Ungeachtet des juristischen Tauziehens organisiert ein breites Bündnis von Stadt, Kirchen, Gewerkschaften, Unternehmen und Initiativen den Protest gegen den AfD-Parteitag. Zehntausende Demonstranten werden erwartet. Es könnte die größte Kundgebung werden, die Essen seit vielen Jahren erlebt hat.

Die Hauptveranstaltung ist auf einem Messeparkplatz direkt an der Grugahalle geplant, wo die AfD ihren Parteitag abhalten will. Busse sollen Demonstranten aus ganz Deutschland nach Essen bringen. An der Ruhr soll es Zeltmöglichkeiten für bis zu 6000 auswärtige Demo-Teilnehmer geben. Auch Musik- und Kleinkunstveranstaltungen sind im Rahmen der Anti-AfD-Proteste geplant.

Die Sicherheitskräfte sind während des gesamten Wochenendes im Großeinsatz.
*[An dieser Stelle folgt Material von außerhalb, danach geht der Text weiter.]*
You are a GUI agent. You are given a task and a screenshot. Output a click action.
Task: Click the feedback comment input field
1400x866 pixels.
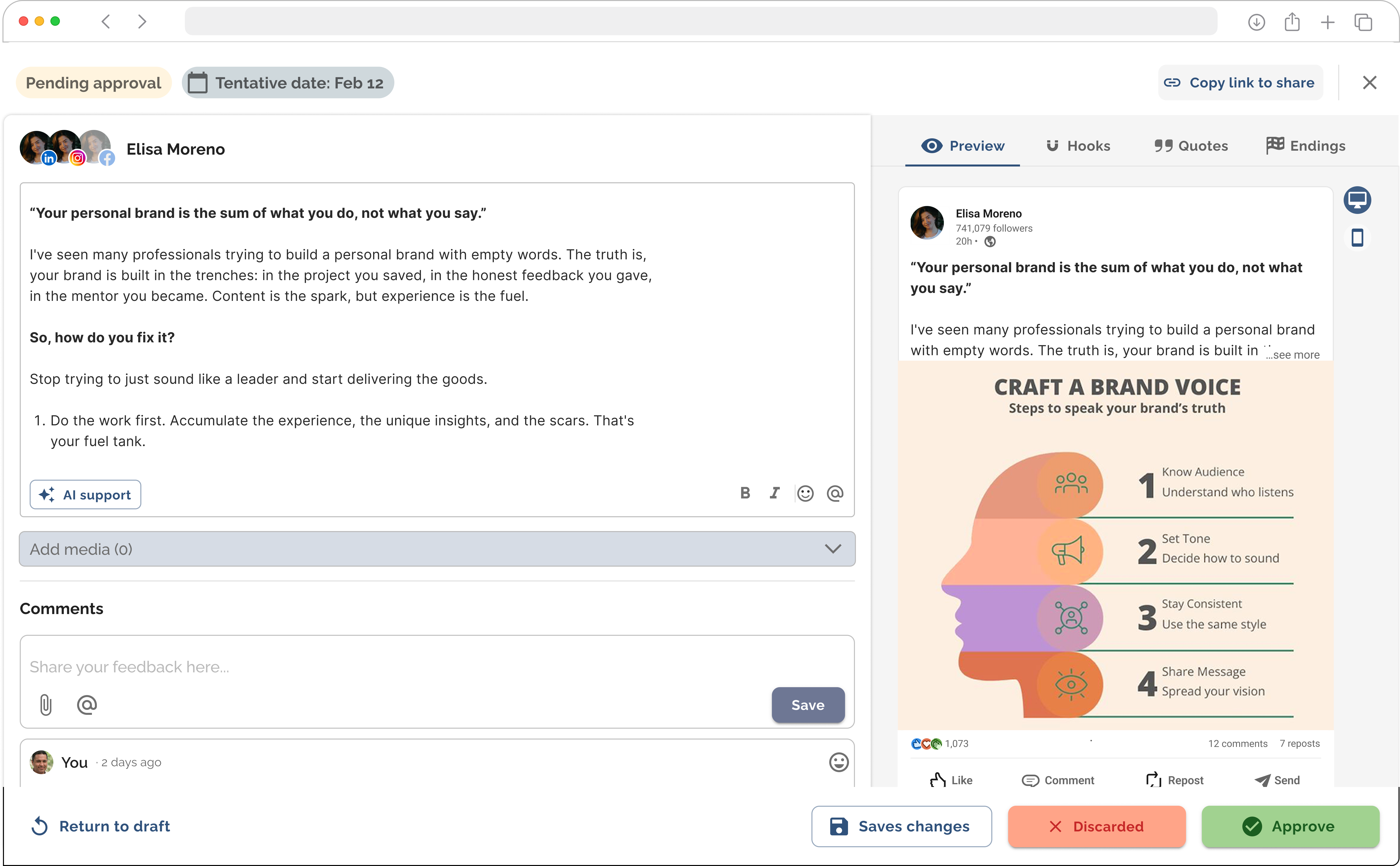click(401, 667)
In der linken Szene gibt es Aufrufe zum "zivilen Ungehorsam". Unter anderem wollen Aktivisten mit Blockaden verhindern, dass die AfD-Delegierten überhaupt zum Parteitag in die Grugahalle kommen können. Die Polizei teilte mit, sie sei auch auf solche Formen des Protestes eingestellt.

Die Einsatzkräfte müssten gewährleisten, dass sowohl der Parteitag als auch die angemeldeten Gegenveranstaltungen stattfinden könnten, betonte ein Polizeisprecher. Personell ist das für die Polizei in NRW ein Kraftakt – zumal zeitgleich zum Parteitag Achtelfinal-Partien der Fußball-EM in Dortmund, Gelsenkirchen und Köln stattfinden.